The View From Hell Here

I’m not very good at this. What is “this” to which I refer? Well, possibly it’s widowhood. Or possibly it’s the idea of regularly sharing my thoughts and feelings in a blog. Actually it’s both. But, like much else these days, I tell myself it will be a good thing, so just get on with it.

I have now been widowed for thirty-four months. In many ways it seems a lifetime ago, and yet, yesterday as I counted the months since my husband’s death, it felt as though it couldn’t possibly be that long, nearly three years. When I think about it as an actual event that happened I am still mostly in disbelief. How can this be our fate, I wonder? How can my husband, my best friend, the father of our two children, not be here with me? Where has he gone? Perhaps he’s just on a long trip. Maybe this is all a bad dream and I’ll wake up. No, those are not feelings that occurred only in the first weeks after his death, those are feelings that still come up even today.

Each milestone event that happens without him, each big decision I have to make on my own, are all reminders that he’s gone. I find it terribly difficult to look at childhood photos of him, or pictures of us as a young couple; much more so than pictures of us later. The urge to go back in time, to warn him that he doesn’t have much time—that life will be good, and then it will be unthinkably bad—is so great I have to look away. 

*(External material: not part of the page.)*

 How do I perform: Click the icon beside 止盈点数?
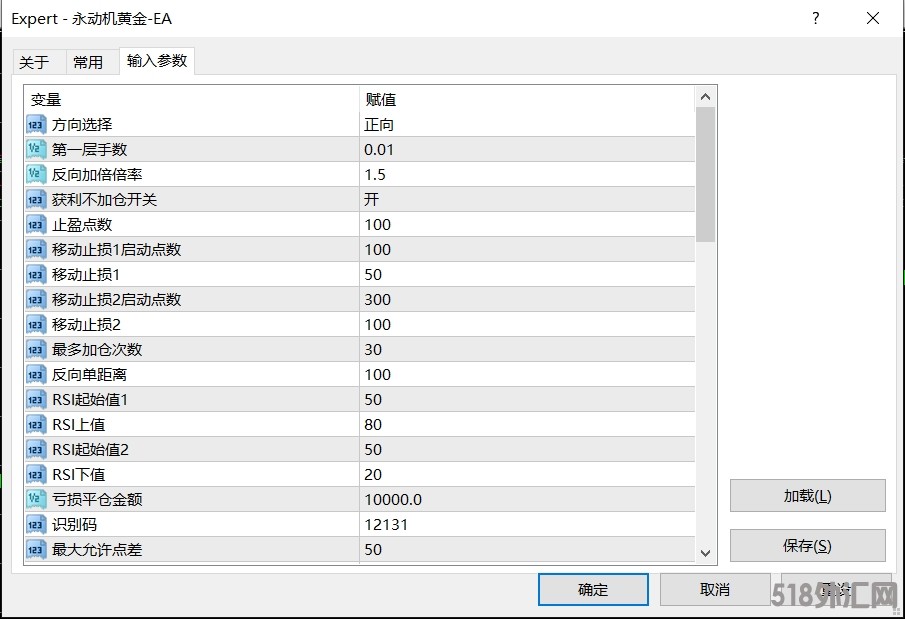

That’s why I write this blog. Because much of life doesn’t make sense, but even more of widowhood doesn’t. It’s not just what life throws at you, but what you seemingly consciously believe, feel and act upon, that are sometimes just not rational. The writer Joan Didion called it her “year of magical thinking”: this disbelief, this hopefulness for something you know can’t happen (that he’ll walk through the door at any minute), this irrational thinking that is often so much better than facing reality.

Kevin and me on our 25th Wedding Anniversary. He was in the midst of round two of cancer treatment. The tumor was pressing on his optic nerve, which caused him to have double vision, thus the eye patch. We are sitting on the porch of the house we spent 15 years renovating.









In this blog, I hope to impart some of the experiences I’ve had over the past two-plus years, in hopes that my words and feelings will be understandable to those who share this fate, or those who are just beginning a similar journey. Nothing about it has been easy, despite having many loving family members and friends to support me. Whatever insights I’ve developed have been the result of wading through difficult days and sleepless nights. And I lay no claim to the insights as original or wholly mine. In addition to family and friends, I have had the benefit of a wonderful young widows’ grief group, along with private counseling, that has helped me, through our common experiences, to understand many of my feelings.

So welcome to my blog. Thank you for taking a few minutes from your day to check in with me. I hope I provide you with a reason to come back often.